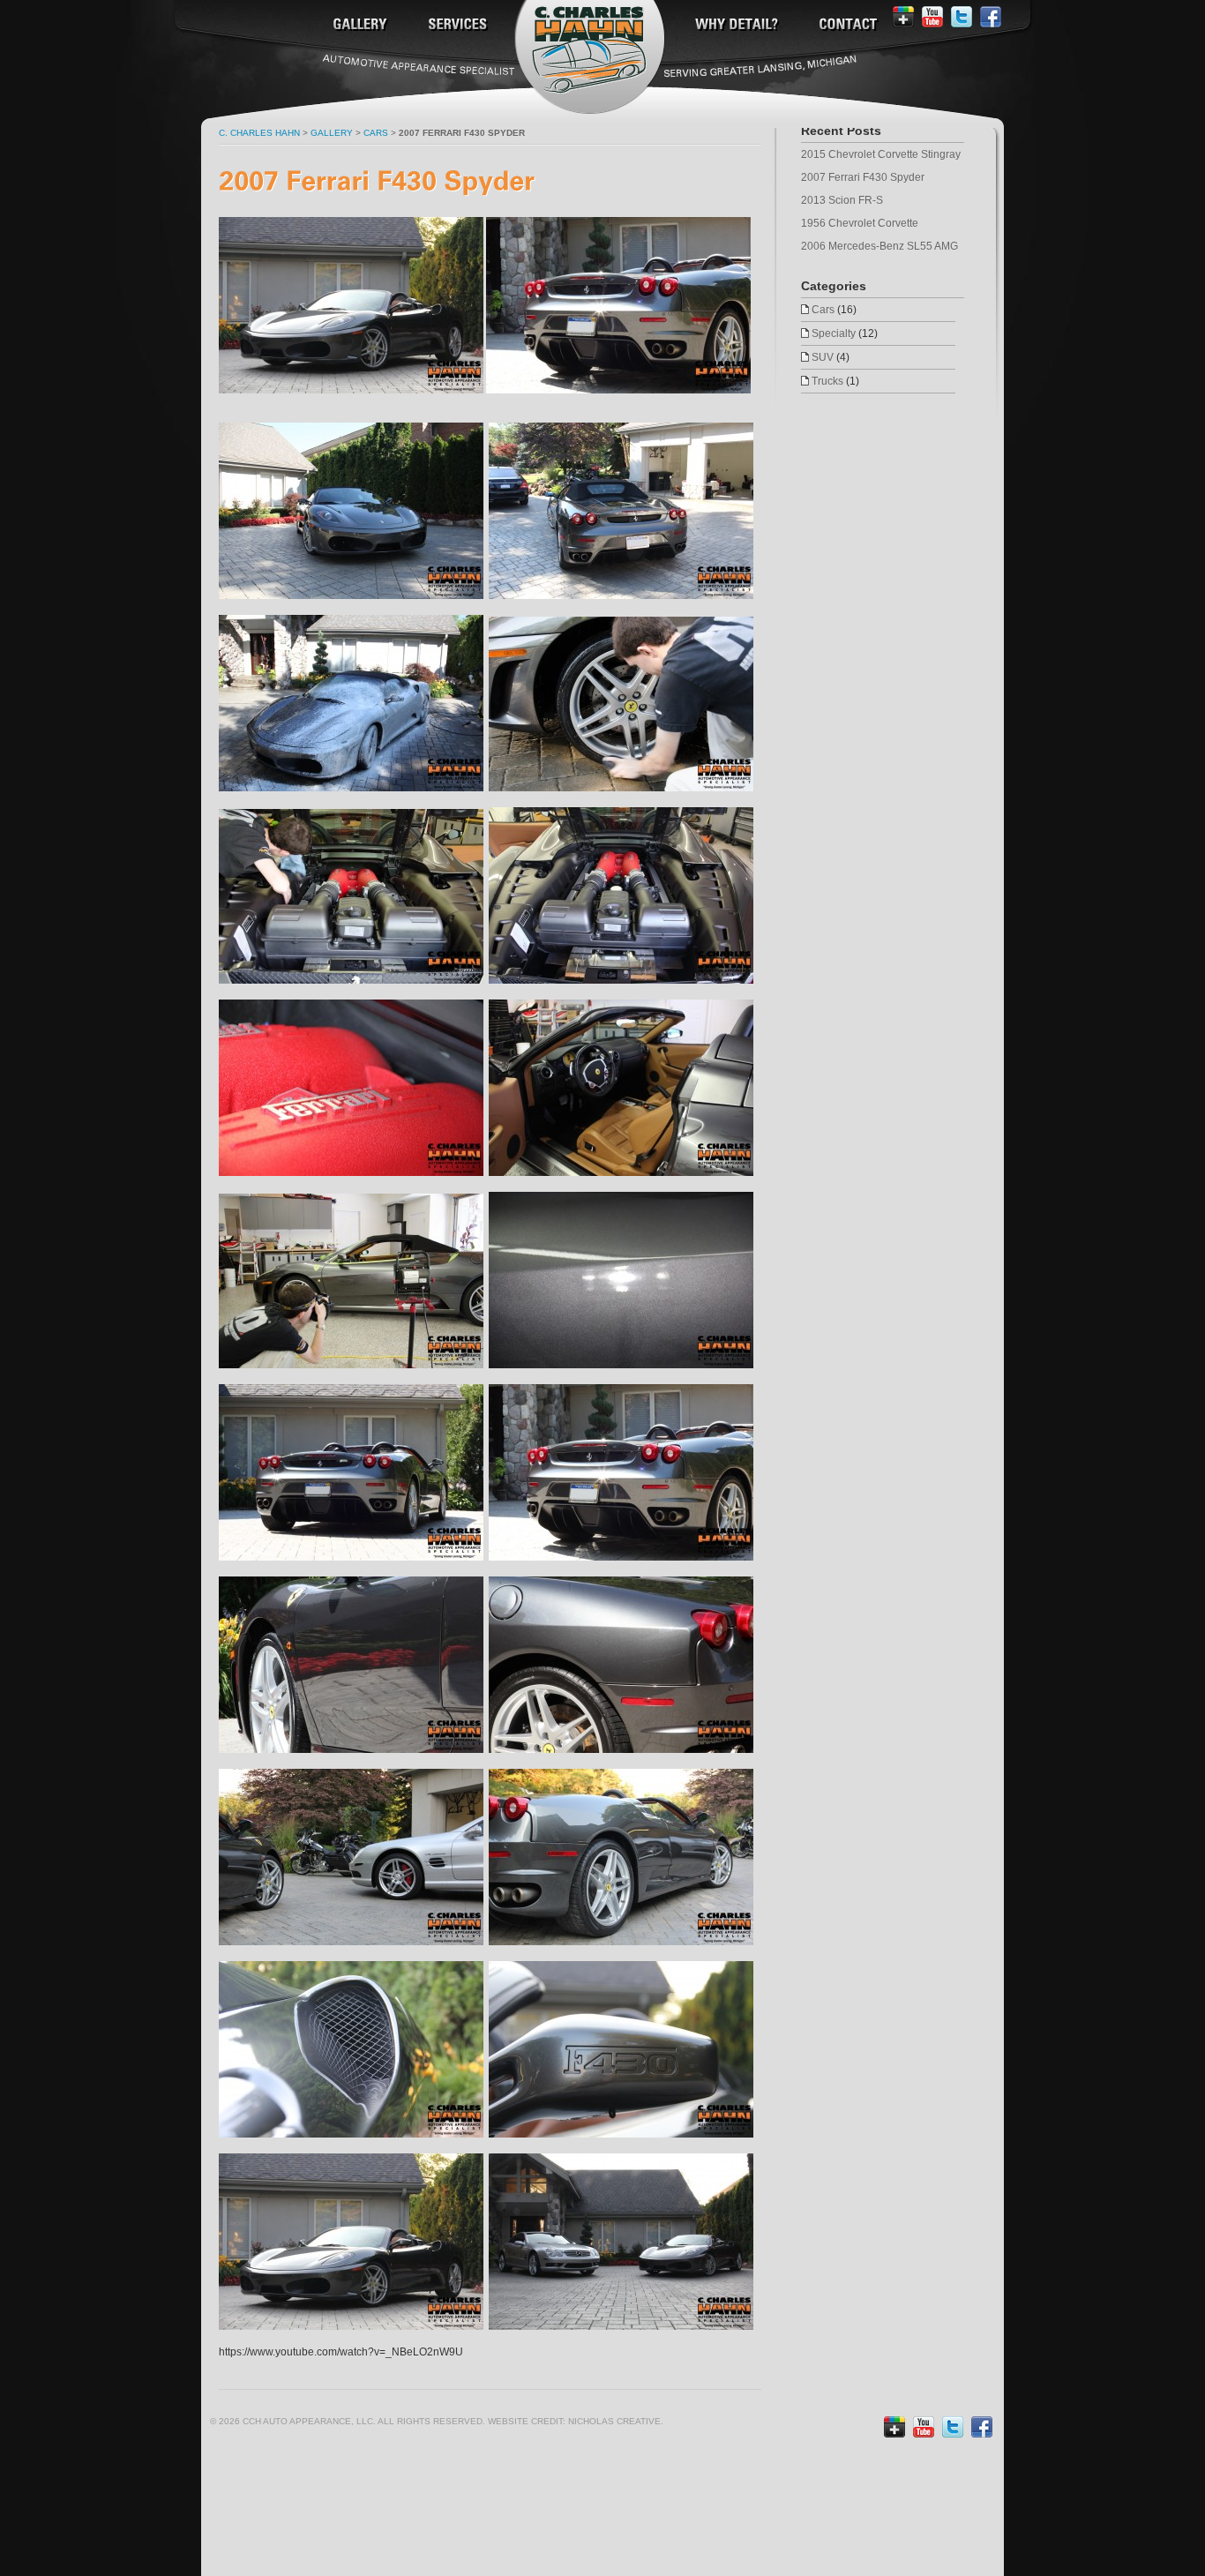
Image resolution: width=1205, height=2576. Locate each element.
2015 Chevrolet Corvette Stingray (881, 154)
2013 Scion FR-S (842, 200)
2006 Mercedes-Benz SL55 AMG (879, 246)
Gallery (332, 133)
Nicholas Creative (614, 2421)
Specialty (834, 333)
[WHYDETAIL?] (734, 24)
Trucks (827, 381)
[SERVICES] (455, 24)
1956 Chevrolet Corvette (859, 223)
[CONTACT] (846, 24)
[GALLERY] (358, 24)
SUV (823, 357)
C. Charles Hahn (259, 133)
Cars (823, 309)
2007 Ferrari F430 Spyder (862, 177)
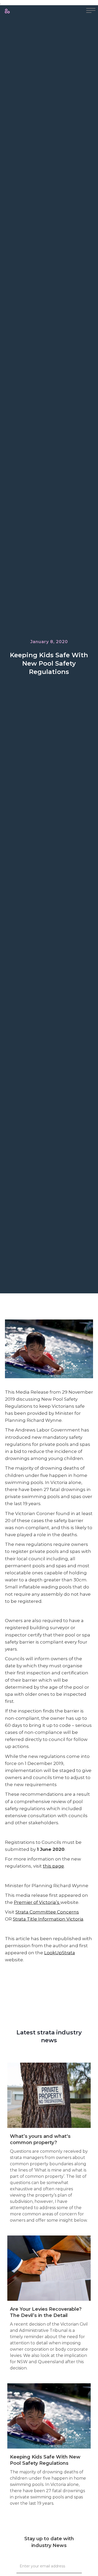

Work request ->
Your answer should be the lines of the records that hold the string "Chevrolet".

Answer space ->
2015 Chevrolet Corvette Stingray (881, 154)
1956 Chevrolet Corvette (859, 223)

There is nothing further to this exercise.